Doing trans+ Autistic research is exhausting. There is so much hate directed towards trans+ people and Autistic people in the US and UK. I was about to add “at the moment” but we have a long history of being medicalised, pathologised and institutionalised. This violence is not new, it’s just louder, and through social media, it is inescapable.
A lot of my time is spent online for work, research, socialising and ADHD doom-scrolling. I get a lot of regulation from my phone. My timeline and my mind is crowded with anti-vaccine rhetoric, bio-essentialism, trans exclusion, and misogyny. I cannot take another picture of a certain person smoking a cigar smugly on a yacht. When things that hurt me and my community are constantly on social media my social life and regulation are effected.

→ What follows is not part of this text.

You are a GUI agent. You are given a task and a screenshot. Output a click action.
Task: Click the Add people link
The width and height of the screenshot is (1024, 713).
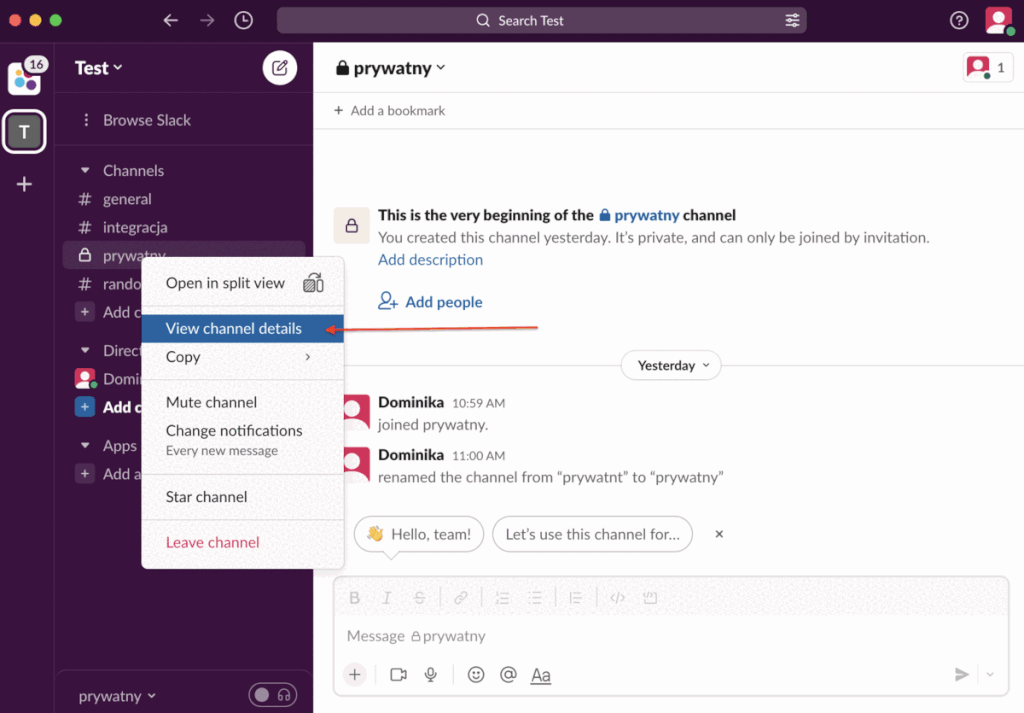pyautogui.click(x=443, y=302)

My research work has also been effected. I’ve not done much PhD work since the Supreme Court ruling. I cannot find solace in my work because it is too close to this violence and hatred. I’m been busy doing activist work, carrying on my work with trans+ people, and quite frankly, surviving. I am bone tired. My soul aches.
I was recently on the South Coast Doctoral Training Partnership podcast (available soon!) and was asked what effect the recent Supreme Court ruling might have on my research. It was a good question, asked with my permission appreciating my lived experience. My answer is that it is hard to be trans and Autistic in healthcare, to be in spaces where our pathologisation has been documented, where we are identified medically (see What does the DSM say about autism?) and yet we cannot access the very places that named us. They named us but know very little of our emdodiment, history and culture.
Outside of healthcare we are othered and discarded, isolated and then publicly shamed for “never paying taxes” (See RFK’s speech here) as if that is the only worth any human being has. We are more than production.
These words and actions are used to hurt Autistic people and our community, not only by treating us as burden but by dividing us into the presumably good Autistics (those who pay taxes) and bad Autistics, those of us who don’t / can’t pay taxes.
I have just over three years left of my course and I know that the Supreme Court ruling and the anti-Autistic policy in the US government, are not going to be the only harmful policy and politics to contend with. I know we will see more of the same violence and hatred.
What I hold on to now is the love I experience from my trans Autistic community. I hold onto the work I do with other trans+ people at Trans Aware Cancer Care. I hold close my sacred trans+ Autistic researcher friends. I hold onto trans Autistic joy whenever and wherever I can.